(Beginning of RECORDS FOR THIS EXERCISE)

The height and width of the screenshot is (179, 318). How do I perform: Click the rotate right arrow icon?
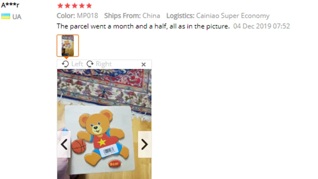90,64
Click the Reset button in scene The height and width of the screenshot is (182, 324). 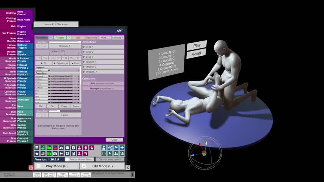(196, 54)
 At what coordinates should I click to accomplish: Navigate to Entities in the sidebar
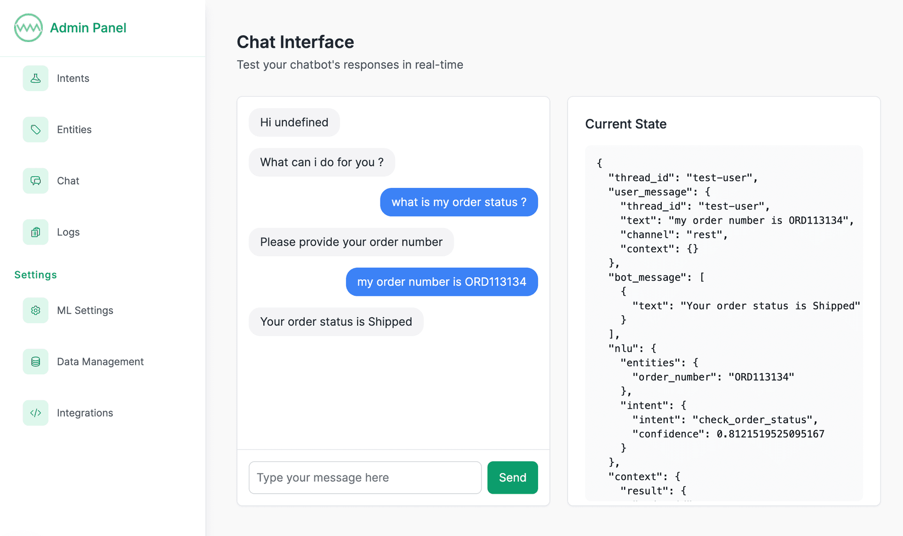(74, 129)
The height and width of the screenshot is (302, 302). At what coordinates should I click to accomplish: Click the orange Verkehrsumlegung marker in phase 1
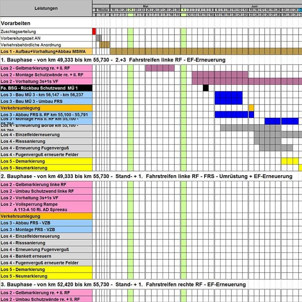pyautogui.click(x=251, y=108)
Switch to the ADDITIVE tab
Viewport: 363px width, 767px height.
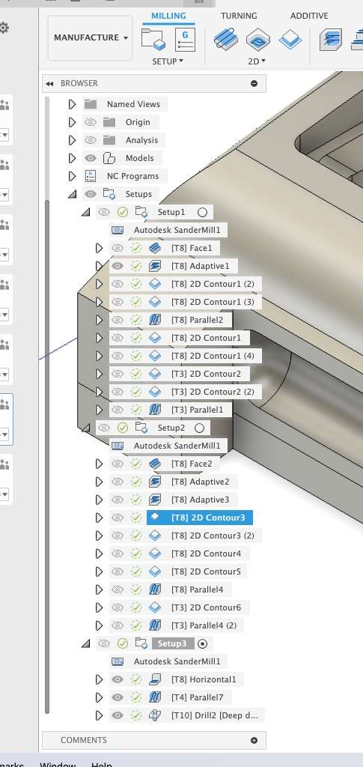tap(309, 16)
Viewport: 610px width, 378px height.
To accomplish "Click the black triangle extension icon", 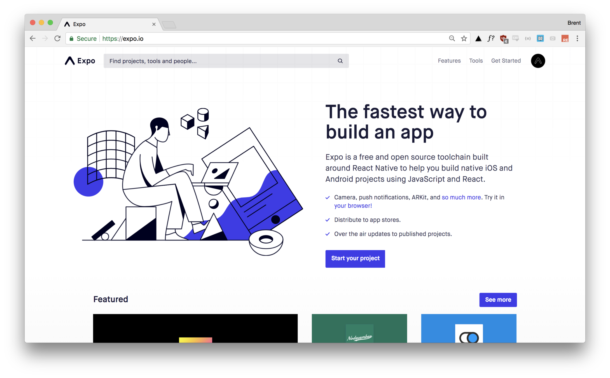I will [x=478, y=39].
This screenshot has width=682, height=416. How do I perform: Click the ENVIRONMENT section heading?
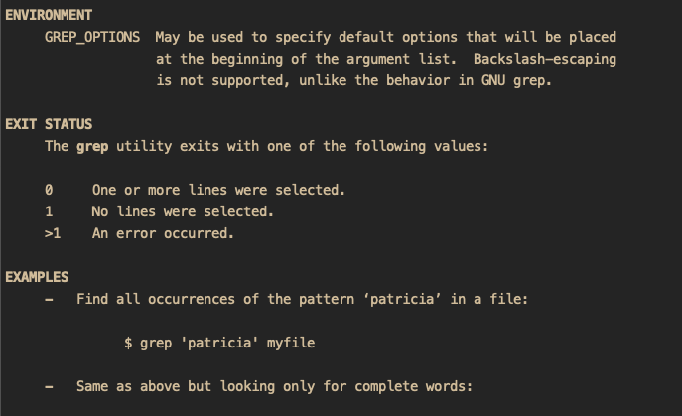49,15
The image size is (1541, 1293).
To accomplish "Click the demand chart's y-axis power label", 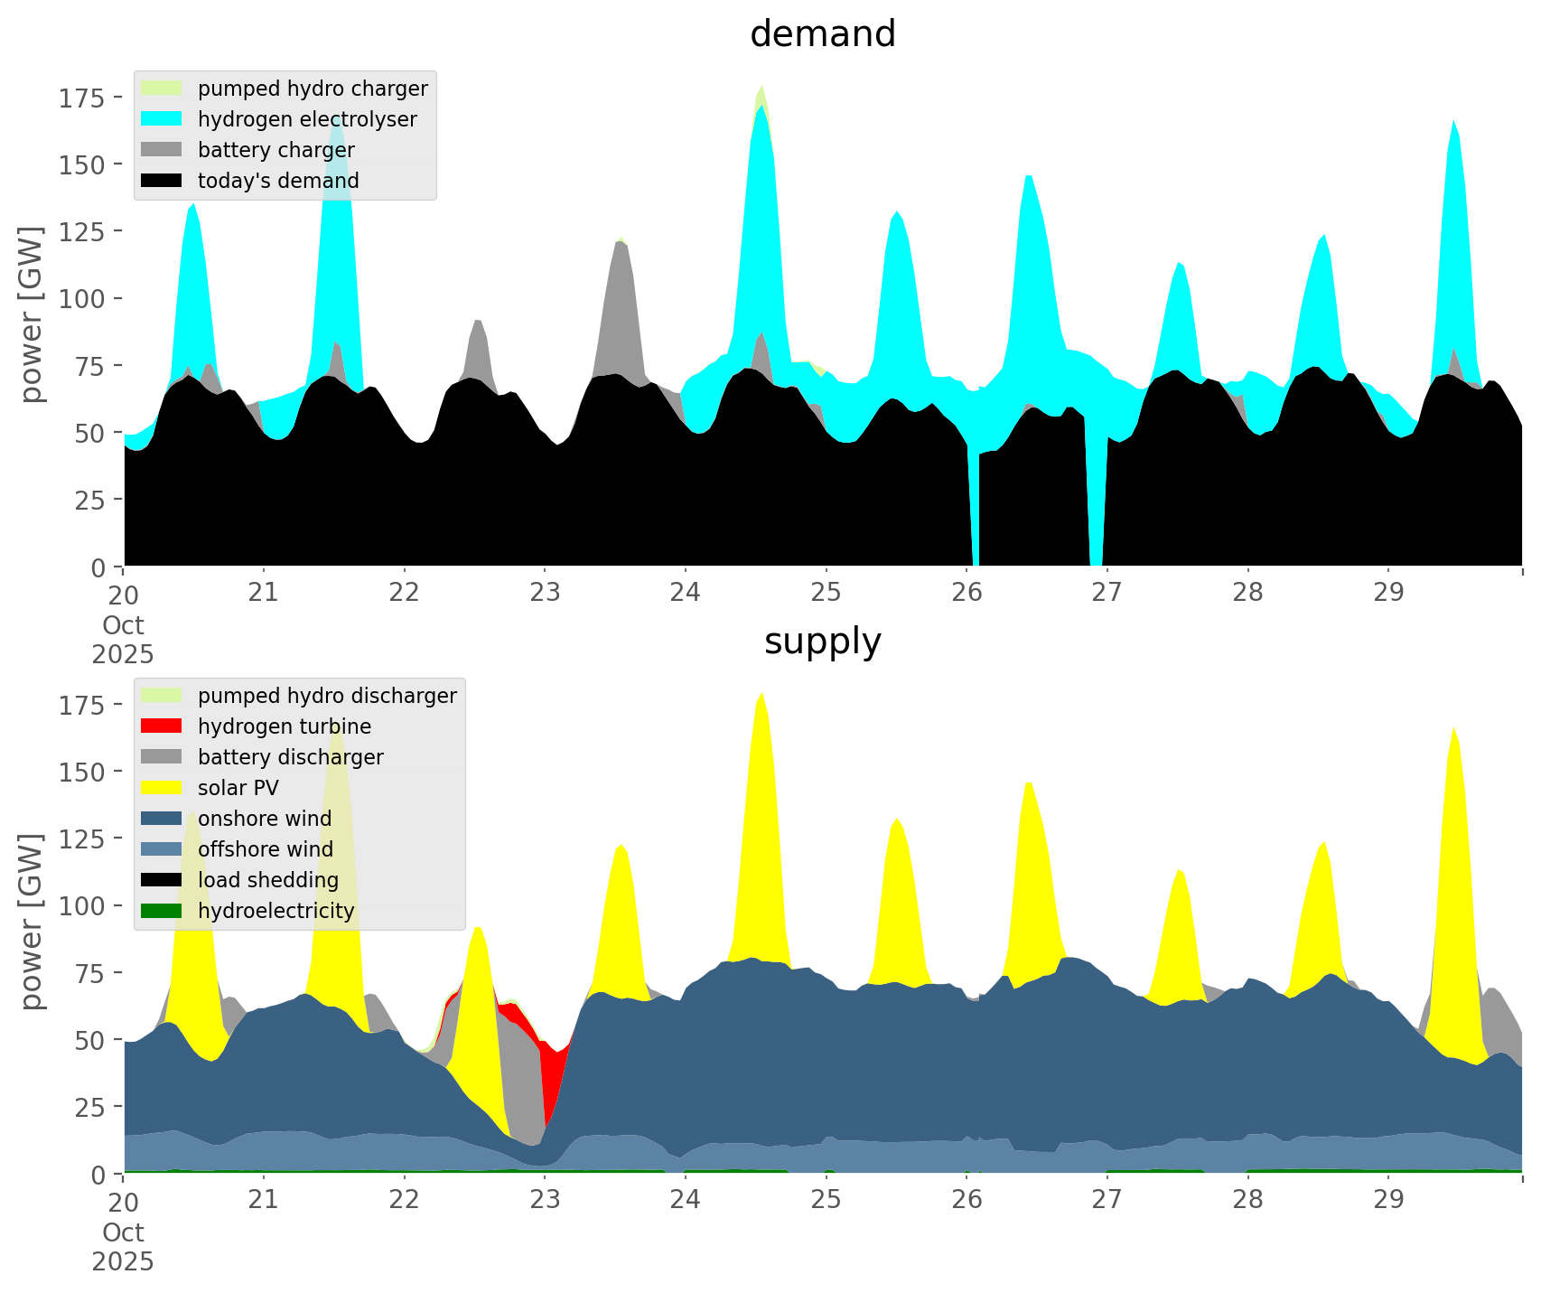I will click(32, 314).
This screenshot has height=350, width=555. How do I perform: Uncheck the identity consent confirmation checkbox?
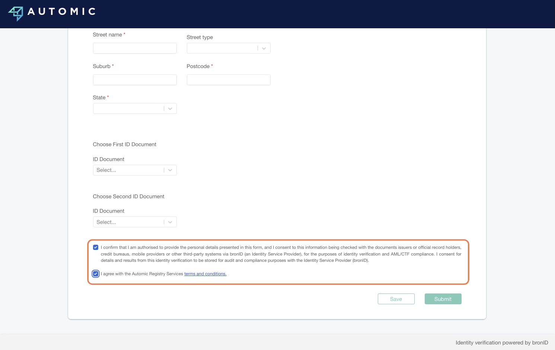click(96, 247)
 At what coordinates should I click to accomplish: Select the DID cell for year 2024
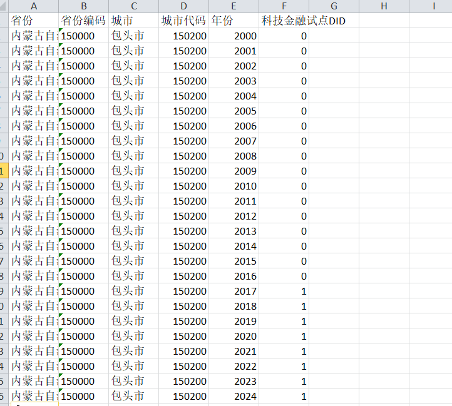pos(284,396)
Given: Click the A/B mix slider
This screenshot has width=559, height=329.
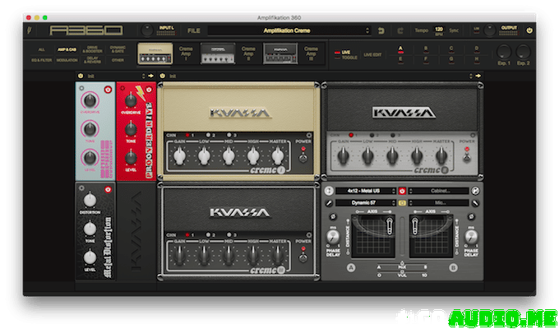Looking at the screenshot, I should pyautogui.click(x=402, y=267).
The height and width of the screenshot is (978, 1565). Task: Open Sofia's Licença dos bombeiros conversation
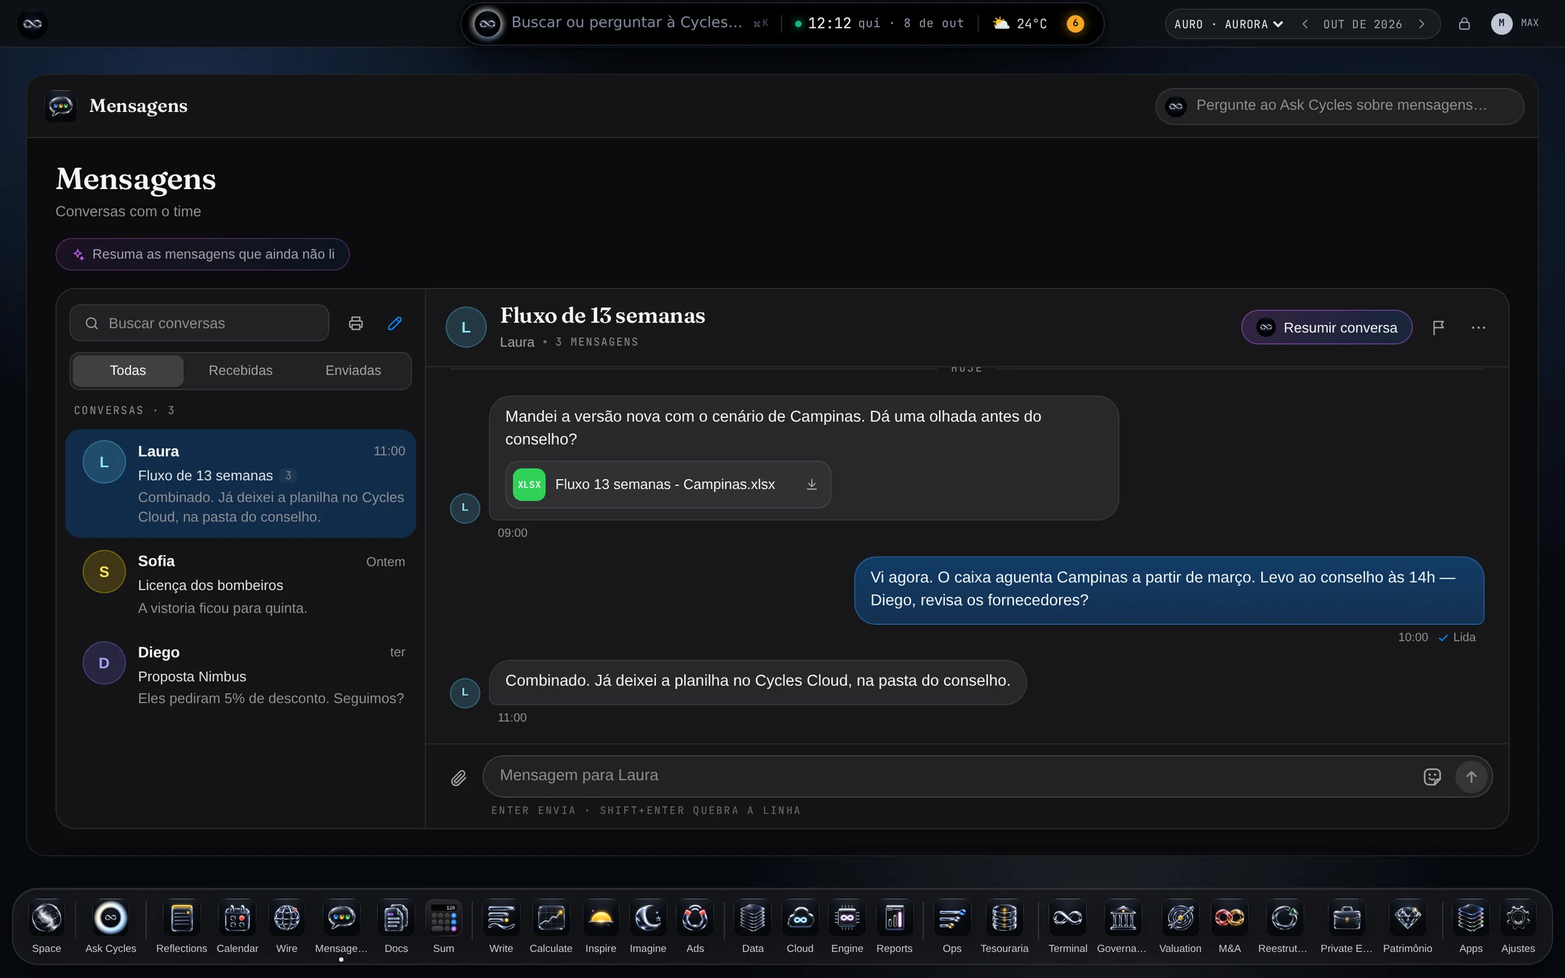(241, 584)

(End of RECORDS FOR THIS EXERCISE)

### EXERCISE DESCRIPTION
Reproduce, with no pictures, the lines from the one containing "The height and width of the screenshot is (978, 1565)." to the end of the records above, exactly and inclusively.

### TASK RESPONSE
The height and width of the screenshot is (978, 1565). Task: Open Sofia's Licença dos bombeiros conversation
(241, 584)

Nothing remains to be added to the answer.